Natural killer cells can control circulating tumor cells and prevent formation of tumor metastases (11). However, tumors employ different strategies to evade killing by NK cells. Upregulation of inhibitory ligands such as MHC class I molecules (HLA-ABC, HLA-G and HLA-E) has been associated with a stronger inhibitory signal to NK cells (12–15). Furthermore, increased expression of the inhibitory NKG2A receptor reported in renal cell carcinoma resulted in decreased functionality of tumor infiltrating NK cells (16). On the other hand, downregulation of NK-activating ligands for NKG2D such as MICA and MICB and increased shedding of tumor-derived soluble MIC also impair NKG2D-mediated NK cell tumor recognition (17). Another important necessity for optimal NK cell function is the ability to home and migrate to tumor sites. Several studies have correlated increased homing of NK cells to tumor tissues with improved treatment outcomes in solid tumors (18–22). However, the immunosuppressive tumor stroma comprising regulatory T cells (T-regs) (23), myeloid-derived suppressor cells (MDSCs) (24), M2 macrophages (25), and immature dendritic cells severely restricts NK cell functionality and their entry into solid tumors. In chronic diseases, such as those associated with human immunodeficiency virus and cytomegalovirus infections, mainly exhausted NK cells with decreased cytokine production and reduced cytolytic activity are observed (26, 27). In a study with breast cancer patients, the NK cell expression levels of activating receptors (NKG2D, DNAM, CD16, and NKp30) were decreased, whereas inhibitory receptor (NKG2A) expression levels were increased and this apparent dysfunctionality of NK cells was found to directly affect NK cell cytotoxicity (28). Similarly, the effector subset of NK cells (CD56dimCD16+) from head and neck and breast cancer patients, when tested in vitro, was highly prone to apoptosis, thus pointing to low NK cell activity in these patients (29). Impaired NK cell functionality may result from tumor-imposed suppressive mechanisms and presents a major hurdle for NK cell-targeted immunotherapies. Therefore, approaches to restore or replace impaired NK cell cytotoxicity may prove essential for an effective host defense against cancers.
NK Cells in the Clinic
Novel NK cell-based immunotherapeutic strategies are being developed to overcome the functional limitations of the use of cancer patients’ autologous NK cells. To increase the number of functional NK cells even in case of a high tumor load, adoptive transfer of autologous NK cells served as a very feasible approach, as this ruled out the need for immunosuppression, HLA-matching, and prevented the risk of graft versus host disease (GvHD). These advantages sparked the initiation of large-scale expansion protocols and clinical trials using autologous NK cells as a treatment modality for cancer. Though adoptive transfer of autologous NK cells resulted in an increased number of circulating NK cells in peripheral blood, it failed to produce significant therapeutic effects in hematological malignancies, metastatic melanoma, and renal cell carcinoma patients due to the inhibition by self-HLA molecules (30–32). Moreover, the expansion efficiency and functional status of autologous NK cells were still limited when compared to allogeneic NK cells, as autologous cells were often obtained from heavily pretreated patients (33). In addition to this, it was difficult to track infused autologous NK cells in patients and to study their antitumor effects from peripheral blood analyses due to the inability to differentiate ex vivo manipulated and transferred autologous NK cells from the non-manipulated circulating NK cells. These limitations motivated researchers shifting their focus to allogeneic NK cells to treat cancer.

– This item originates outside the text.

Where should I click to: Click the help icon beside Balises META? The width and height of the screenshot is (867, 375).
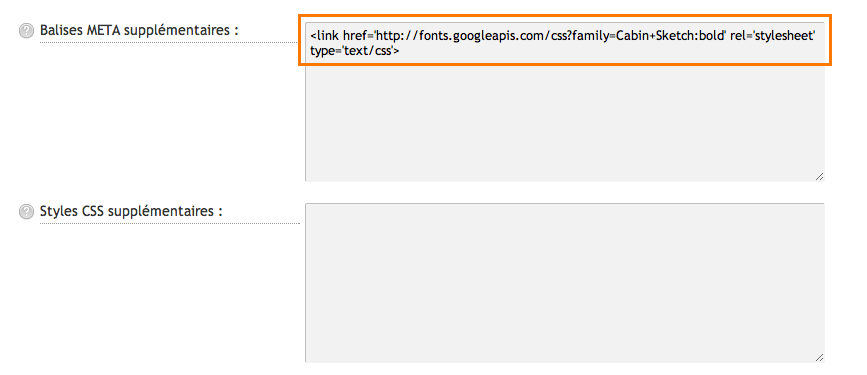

In patients with leukemia undergoing allogeneic hematopoietic stem cell transplantation (HSCT), NK cells, being the first lymphoid subset to appear after allogeneic HSCT (34), play a crucial role in controlling host defense against infections and residual cancer cells before T cells are reconstituted (35). These donor T cells are prime mediators of GvHD (36), and the life-threatening complications that arise due to GvHD have completely overshadowed the beneficial effects of alloreactive NK and T cells, fueling efforts to use T cell depleted grafts (37). Further, this led to the development of NK cell-based therapies coupled with T cell depleted HSCs to enhance the graft versus tumor effect (GvT) without causing GvHD. Unlike autologous NK cells, allogeneic NK cells are not restricted by the patient’s tumor’s HLA expression, which is an added advantage to mount an improved anti-tumor effect (38, 39). Current translational efforts that are explored as anticancer therapies include adoptive transfer of ex vivo activated and/or expanded allogeneic NK cells, either alone or in combination with HSCT.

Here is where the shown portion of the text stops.